As Do approached Match Day with anticipatory excitement, she had one last hurdle to clear before she felt ready to become a doctor.
Why did it take so long to diagnose her condition, she wanted to know? Her studies at TCOM led to the answer.
“At first, I felt like I had slipped through the cracks after going so long without being diagnosed, but after learning about how unusual my presentation was, I could finally appreciate the kind of clinical thinking and work up that I had undergone.,” Do said. “It gave me a complete view, and I felt more at peace with myself and ready to become a physician.”
Going into the match, Do is grateful for all of the people who have supported her throughout her journey, especially her family and partner Rocco.
“We all know that doctors are the worst patients, right?,” said.
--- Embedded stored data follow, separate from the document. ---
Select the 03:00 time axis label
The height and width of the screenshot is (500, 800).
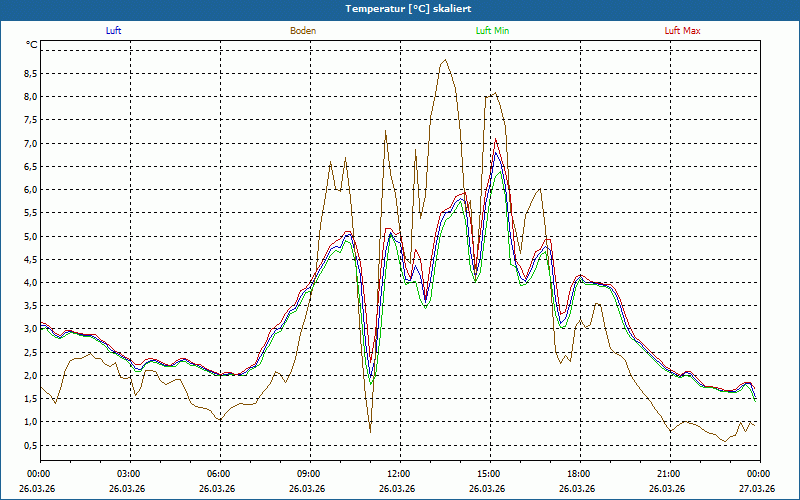pos(129,474)
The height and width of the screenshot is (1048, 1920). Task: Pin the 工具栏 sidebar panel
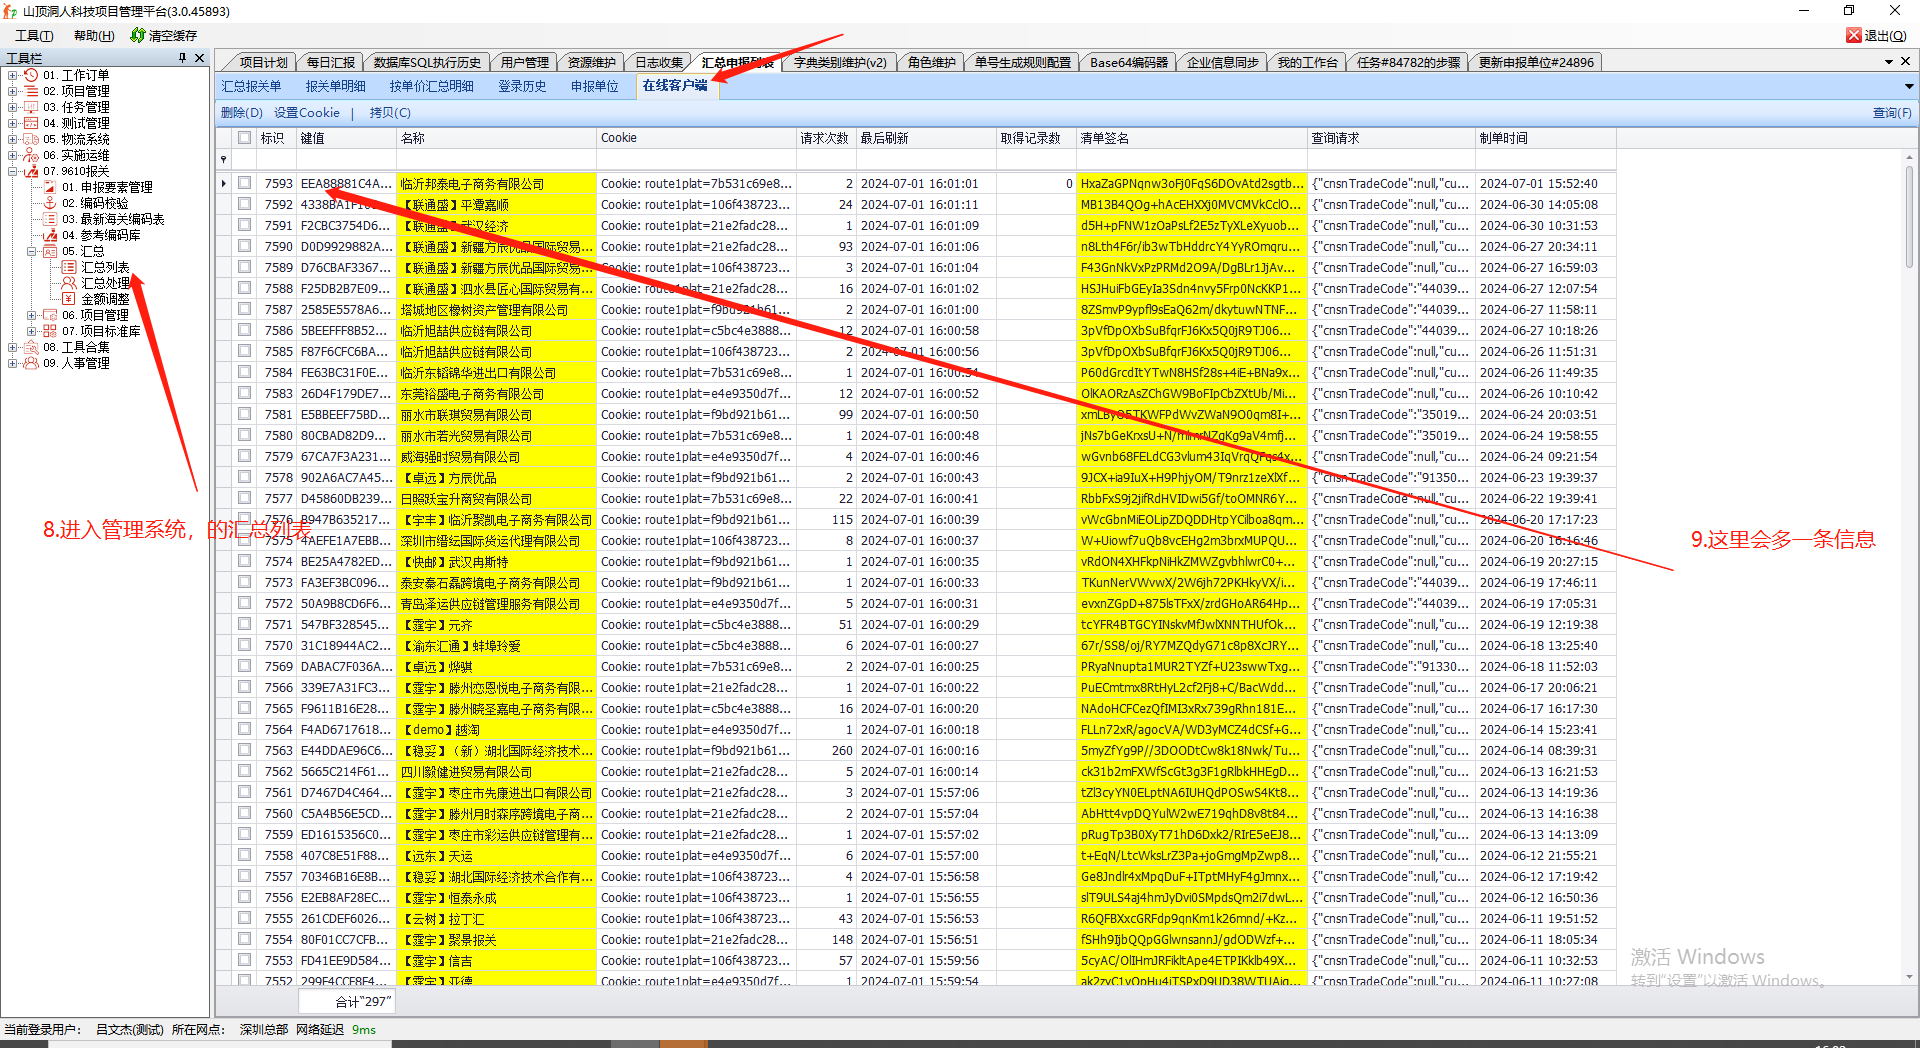pos(182,58)
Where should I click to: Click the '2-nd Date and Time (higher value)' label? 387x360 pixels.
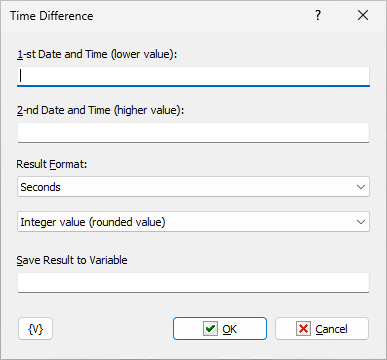(x=100, y=110)
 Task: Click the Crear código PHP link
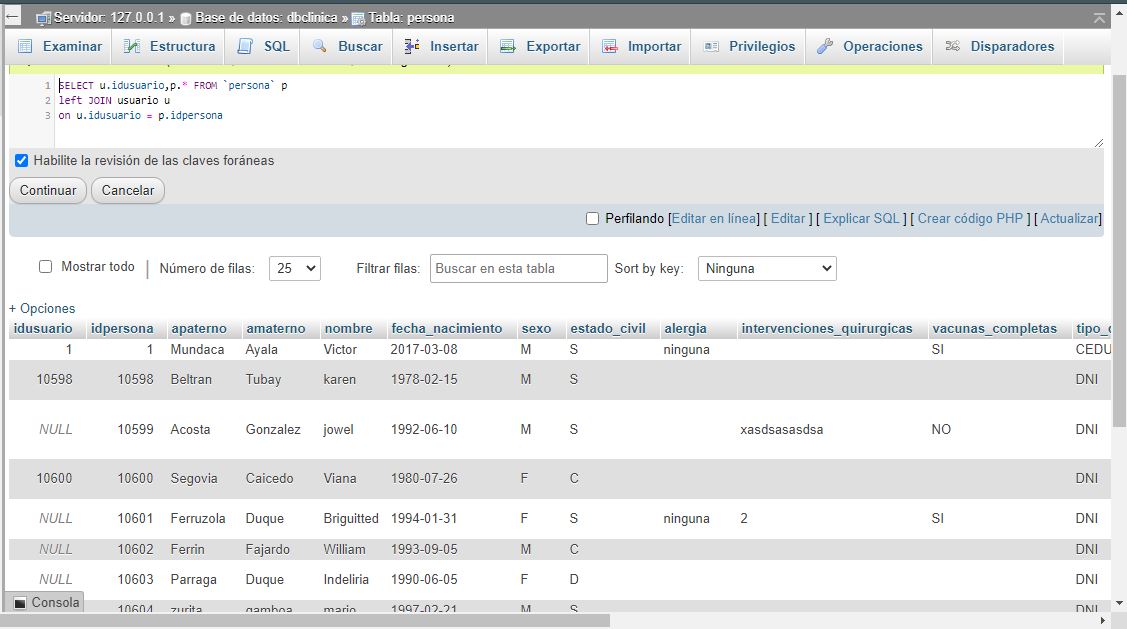[x=971, y=218]
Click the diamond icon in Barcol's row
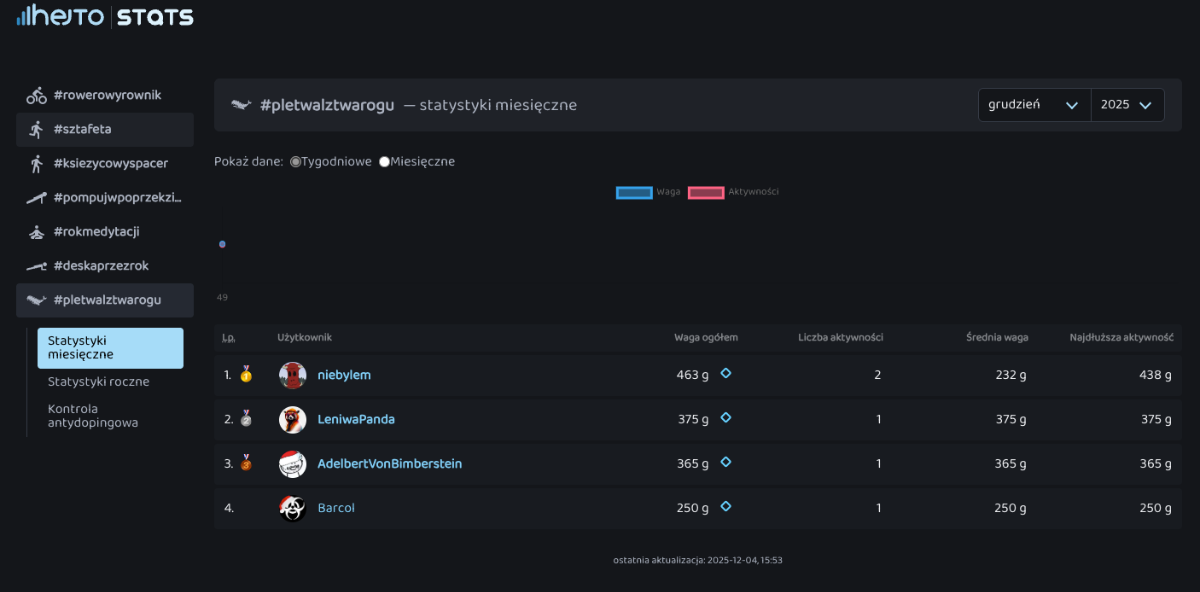The height and width of the screenshot is (592, 1200). click(726, 506)
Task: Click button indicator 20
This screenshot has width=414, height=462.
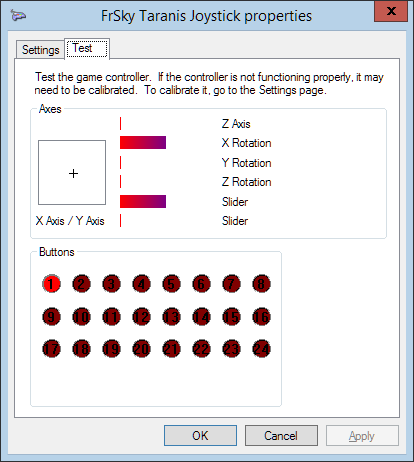Action: coord(141,349)
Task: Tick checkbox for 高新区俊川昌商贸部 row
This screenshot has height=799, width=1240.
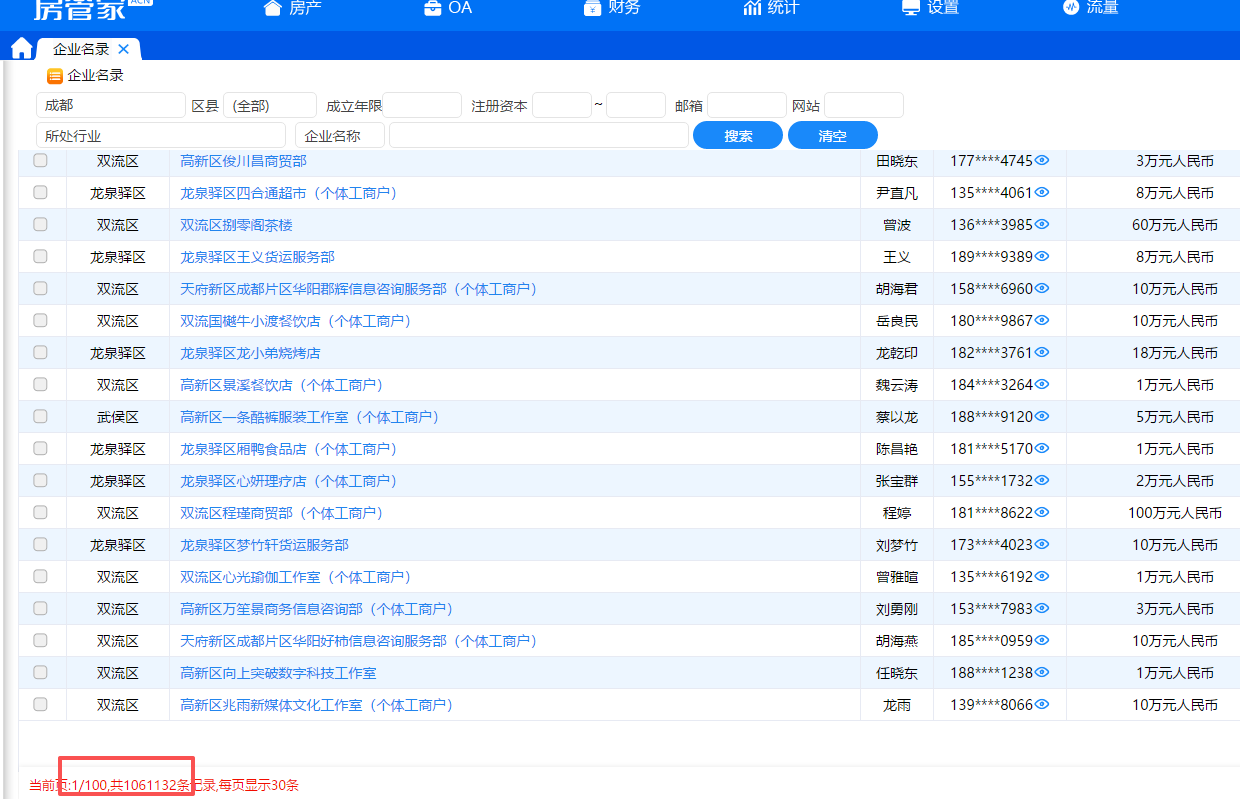Action: [40, 161]
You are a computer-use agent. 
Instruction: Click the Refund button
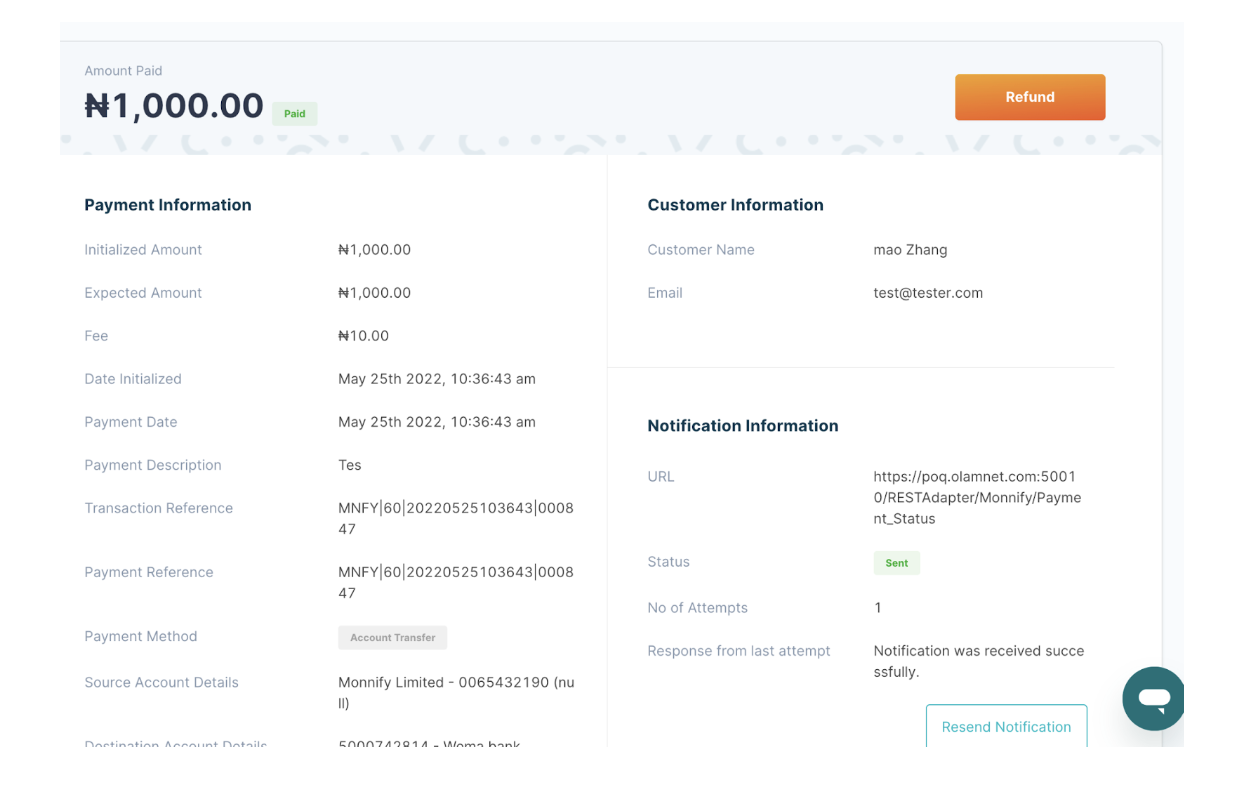(1030, 97)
Do. “Well as a patient, sometimes it is hard to remember that healing is a process. Even now when I am frustrated for not being smarter or stronger, he is the one who reminds me of what I had overcome to get to this point, especially when I forget myself. He has truly been my rock through so much, and I am so excited to be couples matching with someone so incredible.”
A self-described “happy, go-lucky, peppy, 23-year-old girl” six years ago, Do has grown and come through her own experience. She now feels ready to have those heart-to-heart conversations with her patients, to give them comfort in some of their darkest hours.
“I hope to take my patients through some very intimate talks, so I can help them on their journey as I was helped through mine.”